Marshall Tuck (born July 28, 1973) is an American educator, venture capital investor, and politician. He has served as CEO of Antonio Villaraigosa's Partnership for Los Angeles Schools, and as President of Green Dot Public Schools. Tuck was a candidate for California State Superintendent of Public Instruction in 2014 and 2018, losing in the general election in both races. He is currently a finalist for the position of Superintendent of the Orleans Parish School Board in New Orleans, Louisiana.

Early life and education 
Tuck was born in Burlingame, California, and grew up in Hillsborough. He attended parochial elementary school and public middle and high schools, graduating from San Mateo High School. His father was a lawyer and his mother was a teacher. Tuck is one of four children.

Tuck graduated from UCLA and Harvard Business School. After school, he worked for two years at Wall Street Bank Salomon Brothers before spending a year teaching and doing service work internationally. He then became a senior leader at Model N, a revenue management software company based in the Silicon Valley, before switching careers to work full-time in education.

Education career 
In 2007, after serving as an education advisor to Los Angeles Mayor Antonio Villaraigosa, he became the founding CEO of the Partnership for Los Angeles Schools, a collaboration between the City of Los Angeles and the Los Angeles Unified School District, which began by operating 10 public schools.
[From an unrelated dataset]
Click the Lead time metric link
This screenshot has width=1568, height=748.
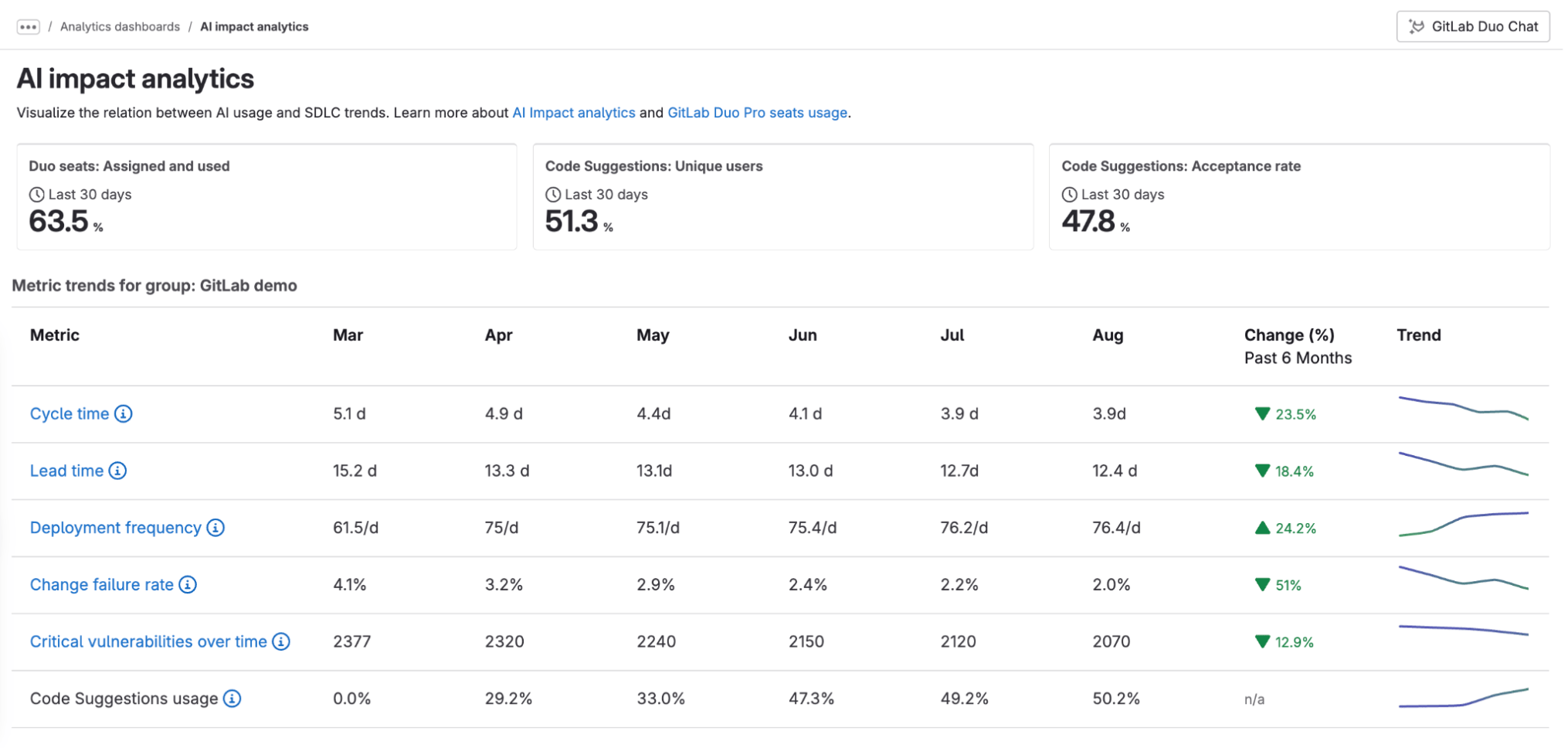66,471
The contract between Mayor Antonio Villaraigosa’s office and the Los Angeles Unified School District eventually included 17 struggling elementary, middle, and high schools serving about 15,000 students. Tuck claims these schools raised four-year graduation rates by more than 60%, had the highest academic improvement among California’s school systems with more than 10,000 students. and boasted the Parent College, a parent engagement program. A recent report by a third-party research institute included the Partnership as a new governance model for public education that is being used as an alternative to charter schools in communities that are resistant to new charter schools. News coverage of the Partnership's 10-year history noted it as a "unique turnaround model is driving big gains at struggling campuses. Tuck continues to serve as a member of the Partnership for Los Angeles Schools' Board of Directors.

The Partnership for Los Angeles Schools faced controversy during Tuck's tenure. Teachers at 8 of 10 schools gave Tuck landslide votes of "no confidence" after his first year. Parents at Ritter Elementary School, together with the Mexican American Legal Defense and Educational Fund, filed a complaint in 2009 after Tuck cut dual language immersion programs. After three years of Tuck's leadership, the Los Angeles Times reported that while academic performance had improved at the Partnership for Los Angeles Schools, improvements were greater at Los Angeles Unified schools with similar demographics.
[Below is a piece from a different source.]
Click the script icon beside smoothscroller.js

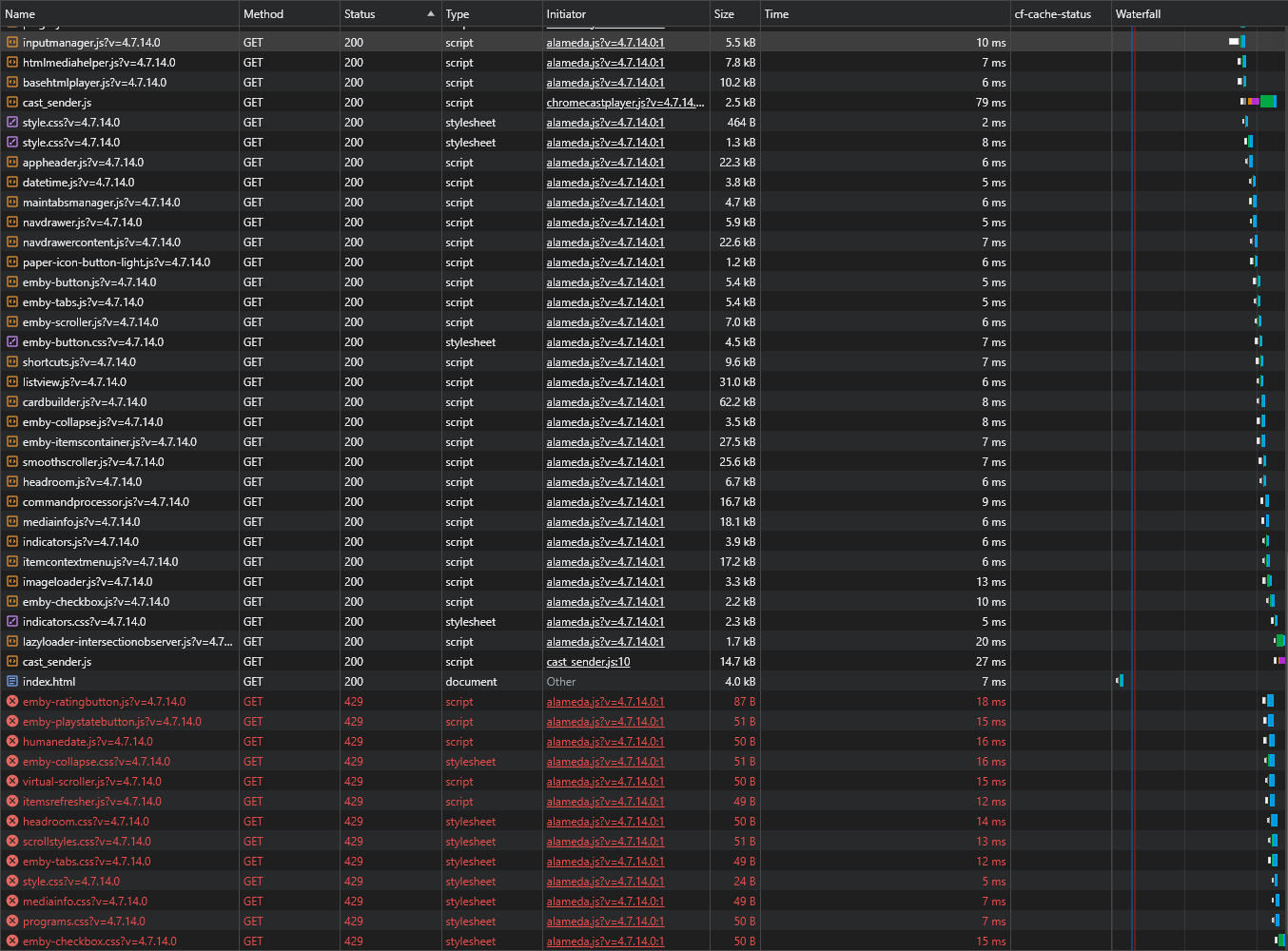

Prior to that Tuck had served as President of the Charter Management Organization (CMO) Green Dot Public Schools, where he helped to create 10 new public charter high schools in some of Los Angeles' poorest neighborhoods. Of the 10 schools that Tuck helped to open, 8 have been recognized by the U.S. News & World Report as among the best high schools in the country.

Tuck is also currently a board member of the nonprofit Parent Revolution, an organization with the mission to "ensure families, especially those from historically underserved communities, can use their power to secure an excellent public education for their children, children in their community, and all children in California."

Most recently Tuck was an Educator-in-Residence at the New Teacher Center, a nonprofit organization working with school districts to help develop and retain effective teachers and principals.

2014 election for State Superintendent 
In 2014, Tuck ran a campaign against the incumbent State Superintendent of Public Instruction in California. During the campaign, Tuck won the endorsement of every major newspaper in the state, including the Los Angeles Times, the San Francisco Chronicle, the San Diego Union-Tribune, the Sacramento Bee, the Fresno Bee, the San Jose Mercury News, and the East Bay Times, among others.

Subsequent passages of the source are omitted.